TCOs are not just the right target for our efforts, but the “why” to counter them is ever-growing. “Global yearly economic loss to TCOs in illegal drugs, human trafficking, and illegal fishing (combined) exceeds $750 billion. As a region, the Caribbean and Central America is one of the most violent in the world ...The United Nations… and the World Bank have identified drug trafficking by illicit networks as the primary driving factor of violent crime.” TCOs create chaos and violence in the Western Hemisphere, often driving desperate migrants to our borders.
Further, the Western Hemisphere Strategy reports, “networks that evolve . . . for one illicit purpose have shown an increasing propensity to diversify their nefarious activities . . . including drug smuggling, human trafficking, or terrorist activity,” amplified by increasing globalization. The possibility of terrorists linking up with TCOs is a concern that so far has not materialized—possibly because we are working against terrorist and TCO networks from both sides. The point is not to be alarmist, but to demonstrate that there is real potential, and vigilance is essential.
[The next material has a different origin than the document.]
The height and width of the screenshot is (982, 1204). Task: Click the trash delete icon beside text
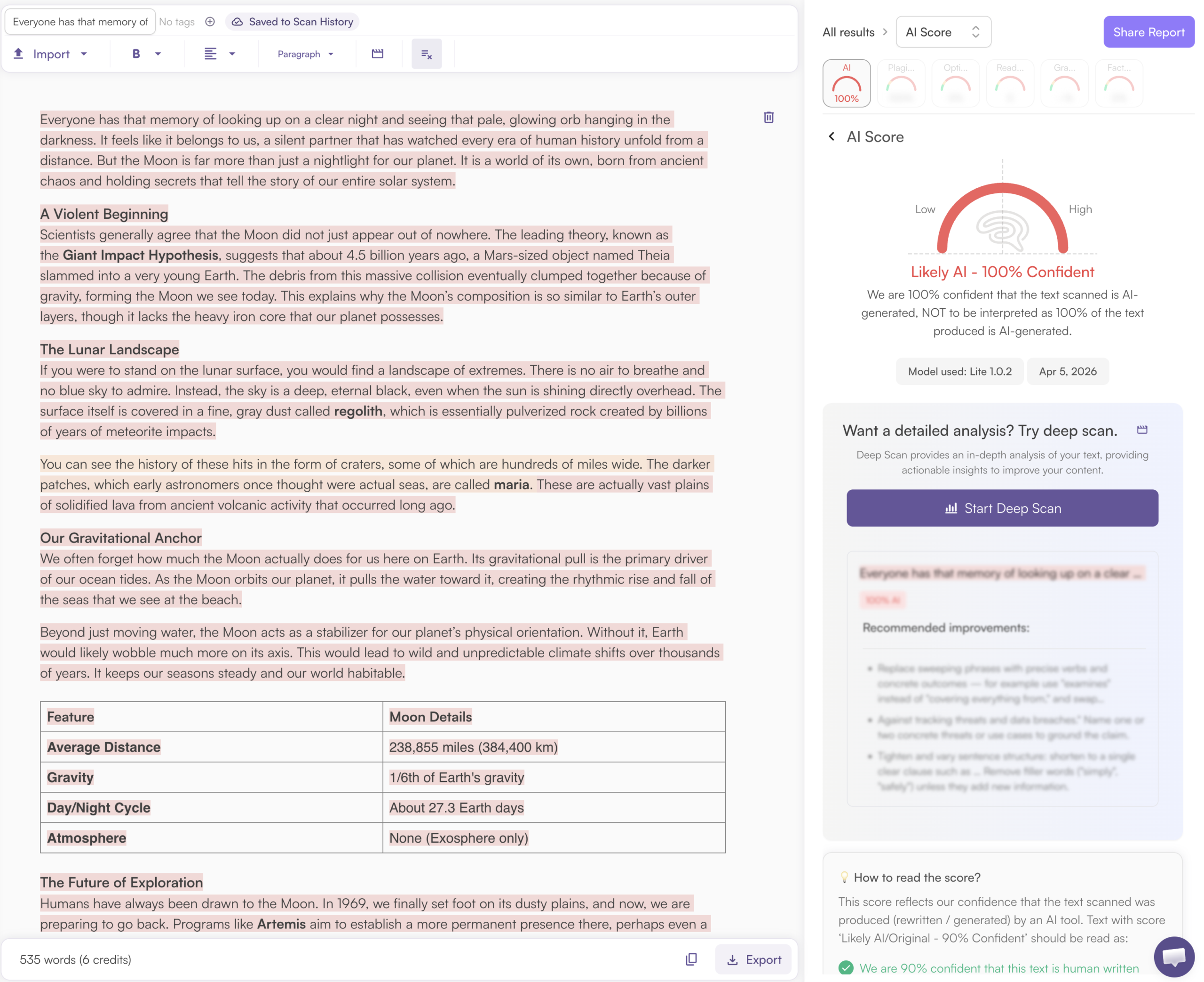tap(768, 118)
Society’s respect for the rule of law is essential. When a person infringes on another’s well-being, it is the trust in the state to bring justice to these crimes that compels the wronged individual not to retaliate. But when the population loses trust in the law or the enforcers start looking the other way, the social contract begins to break down, and violence increases. Countries with high levels of corruption (which TCOs contribute to greatly) and non-evenly enforced laws often have high levels of violence. The rule of law sounds more esoteric than border security, but it is arguably more important, with disastrous second and third order effects if unraveled. When these systems are founded on injustice or lack consent of the governed, we have a moral and practical necessity to re-align the laws. But ignoring the laws and allowing corruption to enter a system is corrosive. Countering TCOs and interdicting illegal goods across our border is about more than just drugs.
While most of U.S. counterdrug strategy documents refer to TCOs as the principal threat, at the working level this theme has not yet stuck. In the book Made to Stick: Why Some Ideas Survive and Others Die, the authors argue that some ideas are “sticky” and stay with us because of their simplicity, upending of expectations, and underlying psychological triggers. The idea of a war on drugs stuck for this reason. It was sticky and simple. People understood it. As we continue to refine our efforts, we would be wise to find a way to message the fight against TCOs better.
As a law enforcement and military arm, it is imperative that the Coast Guard fight violent TCOs, enforce our sovereign border, and maintain the rule of law that holds our society together. We cannot rest, as the work will never be finished. If the nation decides to alter our drug laws, that may change but not end the overall effort. As Plato pronounced, we are the guardians of the Republic, but guardians are humans who need a visceral understanding of the “why” behind their mission. Coast Guardsmen need to understand they are fighting transnational criminals, protecting our borders, and upholding the law.